Ellen put her luggage on the overhead rack, took her collection of Daphne du Maurier stories from her handbag, placed it on the seat beside her and settled down for the journey. She was looking forward at last to completing the story she had been unable to finish in Locarno. It was not until she was settled into her seat that she looked across at her travelling companion and greeted her with a smile.

“Hello my dear,” the elegant lady said, smiling back at Ellen. “It’s so nice to meet you again.”

It was then that Ellen noticed the cream-coloured silk foulard draped stylishly around the lady’s neck and the Louis Vuitton bag beside her on the seat. All at once, it dawned on Ellen why the air about the woman as she walked along beside the porter had appeared so familiar. This was the woman who had insisted her company on Ellen as she tried to enjoy her cappuccino in Locarno and to whom she had confided so much of her history.

There was no sign of surprise in the woman’s voice, but above all a deep sense of pleasure. For all her unruffled composure, however, she appeared inwardly agitated. After fussing around in her Louis Vuitton bag, which put Ellen in mind of their first encounter in Locarno, she stood up and eased another bag off the rack above her. There was a fierce independence about the busy way she dragged it down and rifled through it on the seat beside her. But the limits of her independence were rudely exposed when this search proved to no avail, and she gazed up in despair at the heavy suitcase that lay tantalisingly on the rack above her. She turned towards Ellen with a pathetically beseeching look in her eyes, but said nothing. She needed no words. Her expression was compelling enough.

“Can I give you a hand?” Ellen asked, springing to her feet without waiting for an answer.

“That’s very kind of you, my dear.
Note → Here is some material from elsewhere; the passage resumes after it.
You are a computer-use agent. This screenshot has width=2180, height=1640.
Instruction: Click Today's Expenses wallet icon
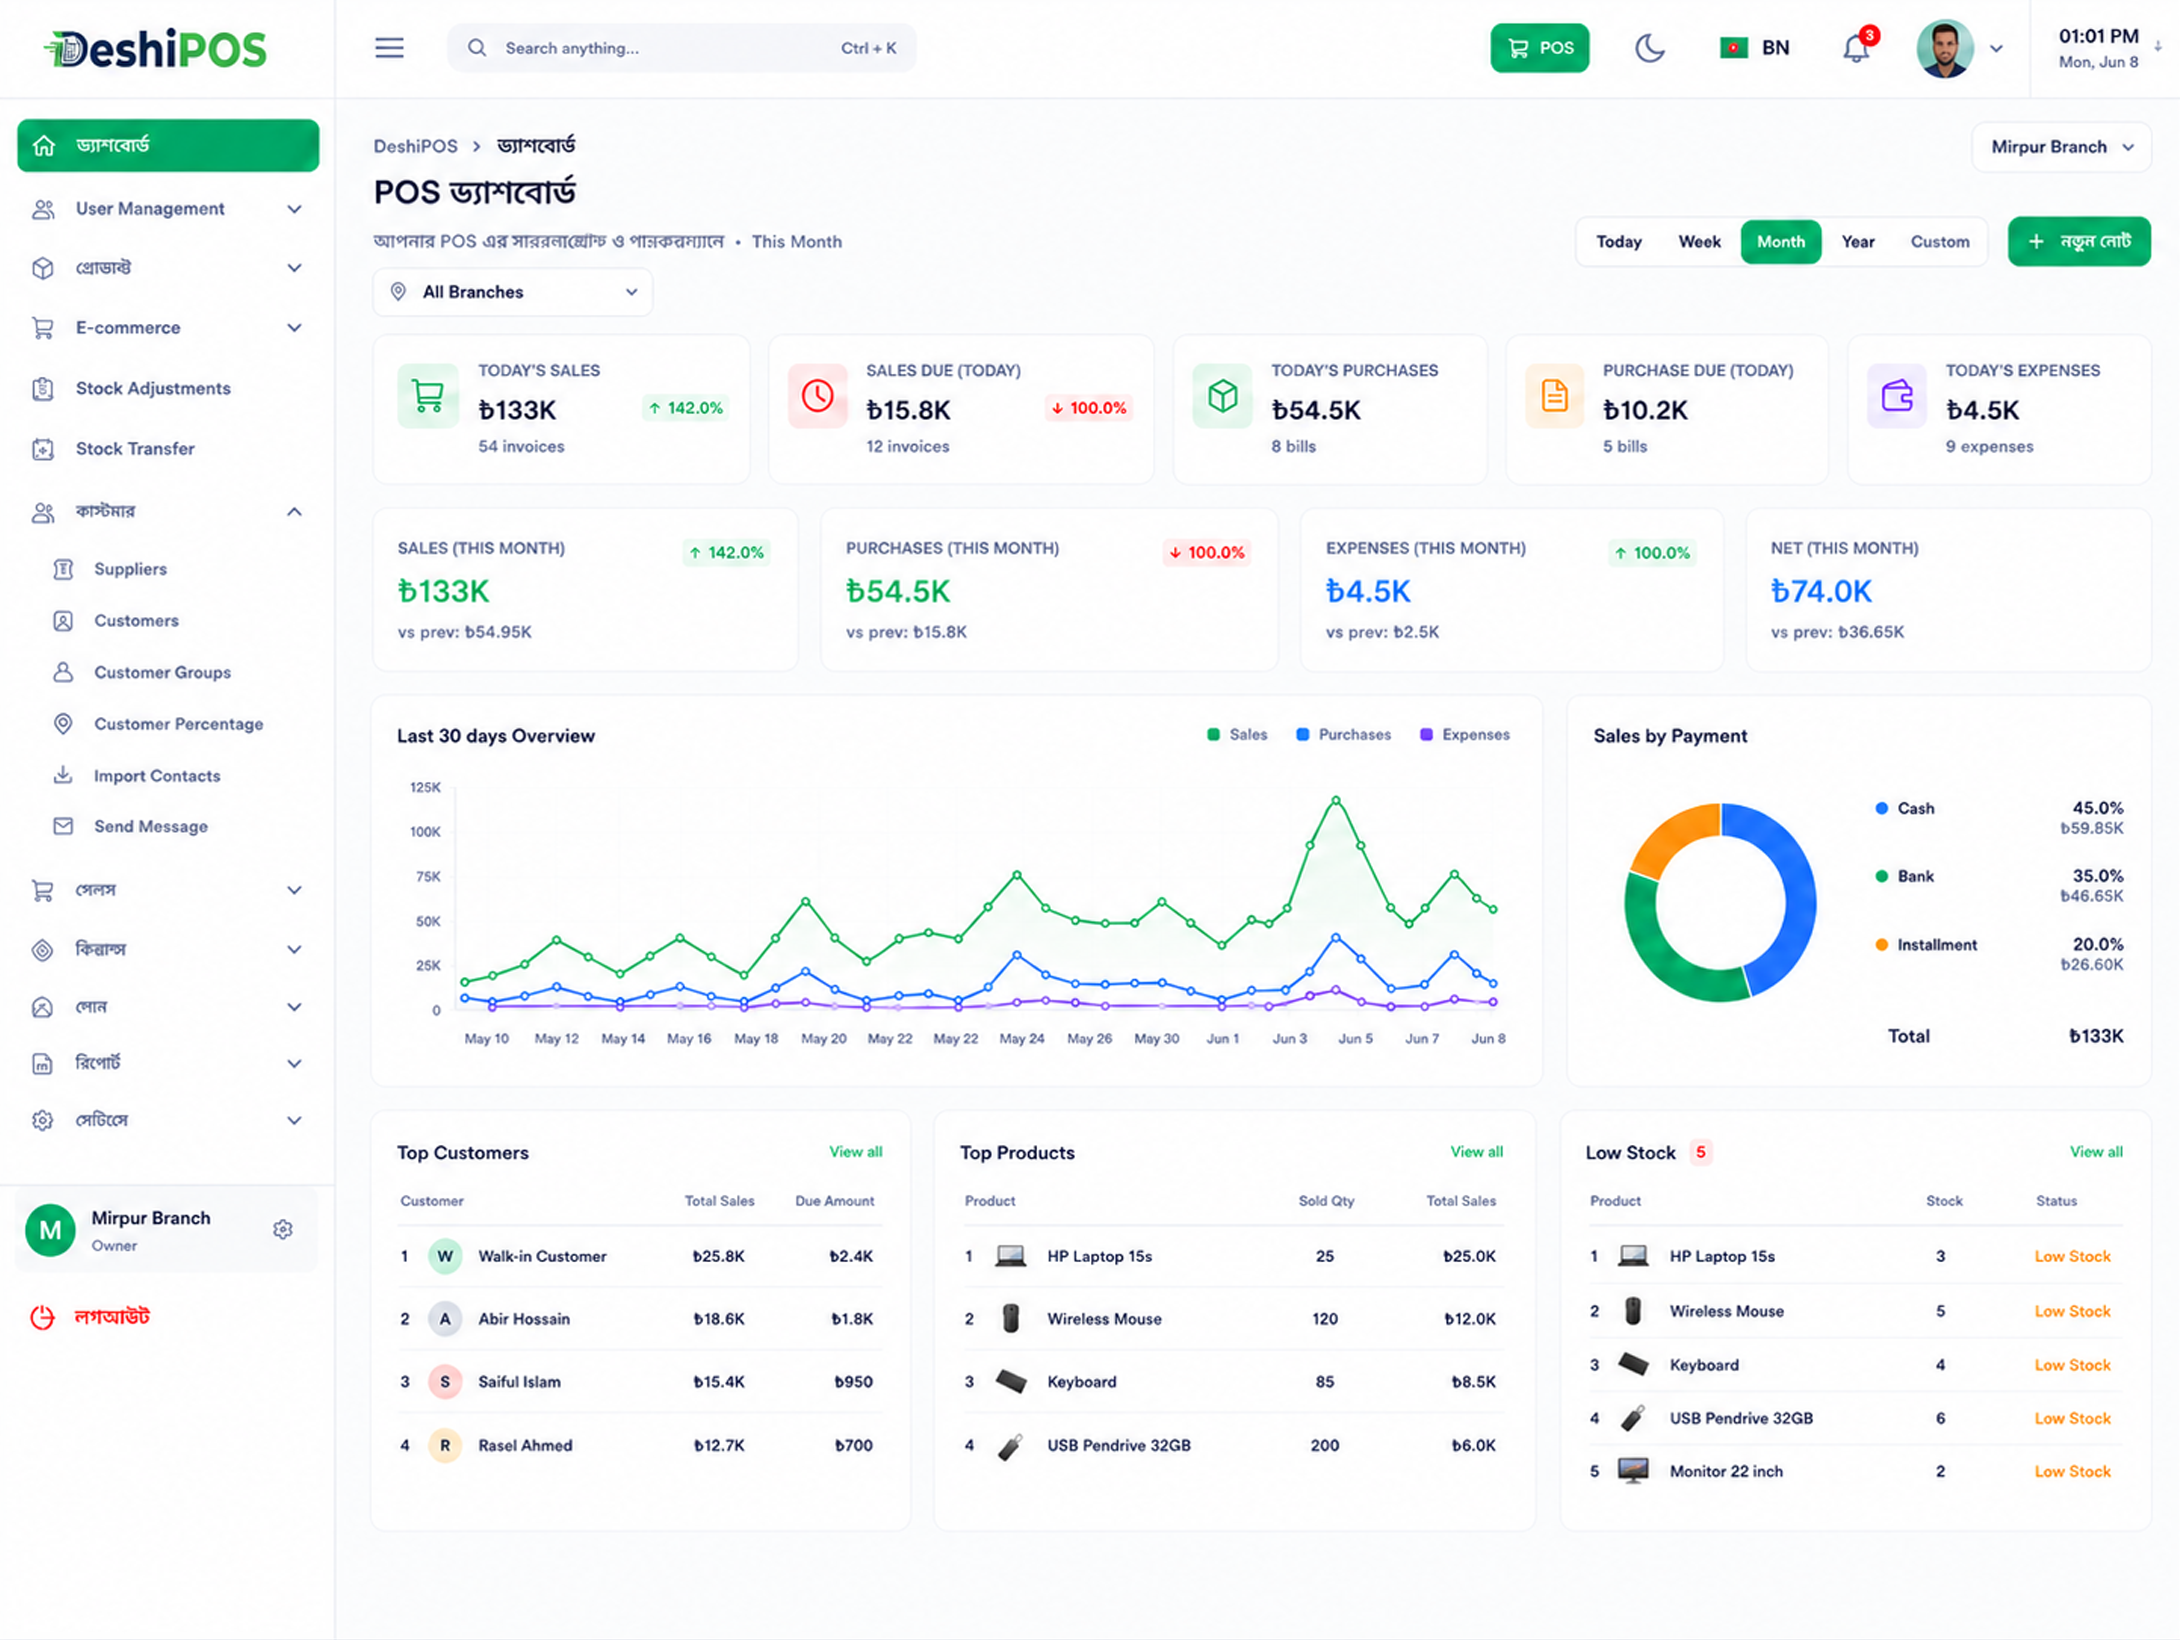click(x=1897, y=397)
Thank you so much,” she said, and continued the hunt after Ellen placed one of the suitcases on the seat beside her and put the other bags on the rack.

“Ah, there it is,” she announced at long last with triumph. “It’s very fortunate for me that you decided to travel in this compartment. Otherwise I would not have found it until I reached my destination. And that would have been such a shame.”
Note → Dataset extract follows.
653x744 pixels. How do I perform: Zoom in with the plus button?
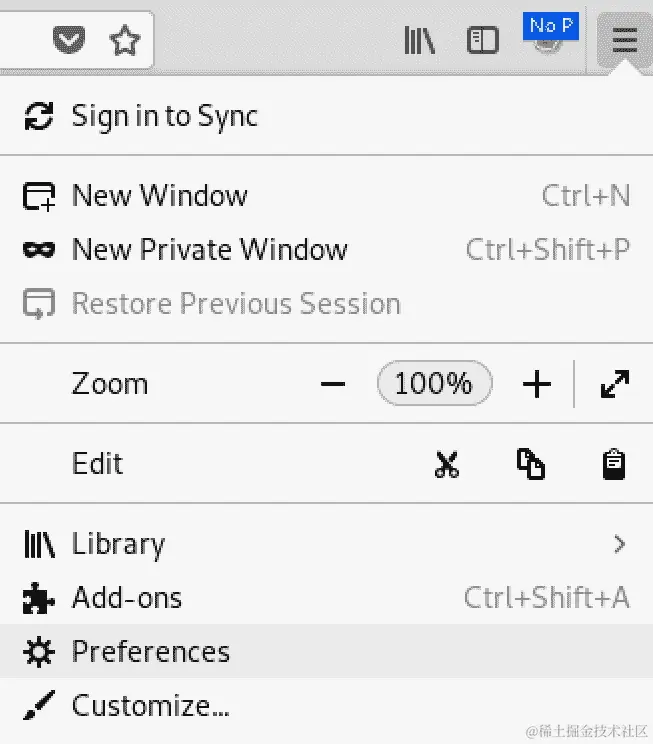tap(537, 384)
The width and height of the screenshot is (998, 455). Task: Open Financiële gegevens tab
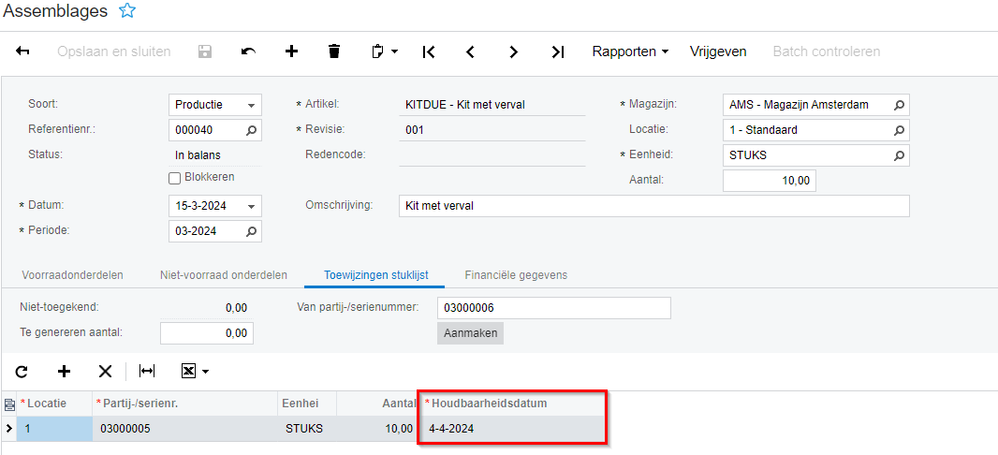tap(516, 275)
She pulled out the table flap by the window as she spoke and placed on it with careful pride the bottle of red wine that she now took from her suitcase. With slight embarrassment in her expression, she looked across at Ellen.
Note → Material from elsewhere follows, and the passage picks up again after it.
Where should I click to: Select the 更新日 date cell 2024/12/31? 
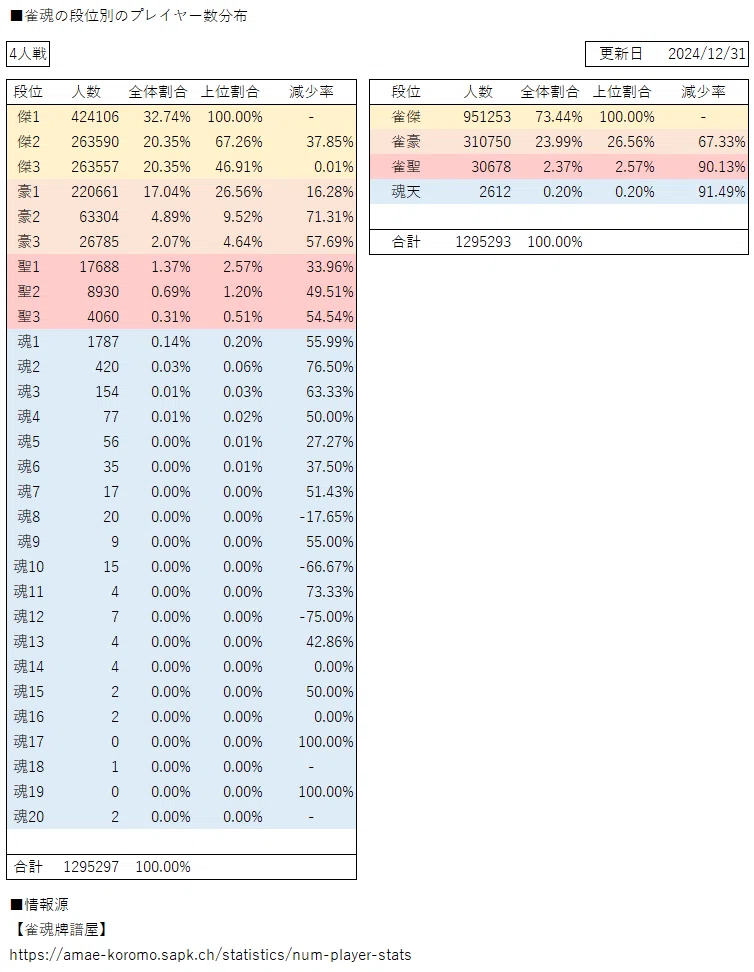[x=706, y=54]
“I’m sorry to bother you again.” She looked across the compartment and then cast her mournful eyes back up to the rack above her, where Ellen had put her other bags. Without any further bidding, Ellen leapt to her feet again.

“The Louis Vuitton bag,” she said, half-guiding Ellen with her arm.

“Thank you so much, my dear.”

And from this same bag that Ellen had seen in Locarno, studded with the initials P.R. in large gold letters, the woman took a corkscrew and proceeded to turn it into the cork of the bottle. Her wrists looked so frail that Ellen fully expected to be recruited to this part of the ritual as well, but this proved unnecessary as she removed the cork with little effort. It was only when she wanted to put the bottle back on the table top that the attentions of advancing age had their fun of her, making her misjudge the height of the flap and let the bottle go as she knocked the bottom of it on the table rim. It was fortunate that Ellen found the pantomime so riveting. For she was following every movement so avidly that she was alerted to the danger long before her travelling companion realised what was happening. And she managed to catch the bottle without losing too much of the precious liquid.

“Thank you so much. I’m really getting very clumsy in my old age.”

Ellen pulled a tissue from her handbag to mop up the spillage for her, bringing with it from the bottom of the bag a scrap of paper that she had almost forgotten existed. Once the table had been cleared of the few small pools of wine, she picked up the scrap of paper from the floor and was about to throw it into the bin with the tissue, when she realised it was the strange verse that Frank was said to have written. She studied it again, but its meaning was no clearer to her now than it had been when she first read the scribbled text twelve months ago. And it belonged to a chapter of her life she preferred not to dwell on. She was not prepared to let her new future be haunted by some indecipherable sentiment. Without giving it any further thought, she scrunched up the paper in her hand, put it on the table in front of her, then watched as her travelling companion on the other side of the table reached forward, picked up the cork and laid it in the nest formed by this crumpled piece of paper.

The purplish-red butt of the cork lay like a dismembered torso in Frank’s first words. And in this new setting, Ellen became aware of a significance she had not seen before. The creases in the paper conspired with the sunlight shining through the carriage window in such a way that the first letter of each line stood out almost in relief. Together they spelled the name Patricia.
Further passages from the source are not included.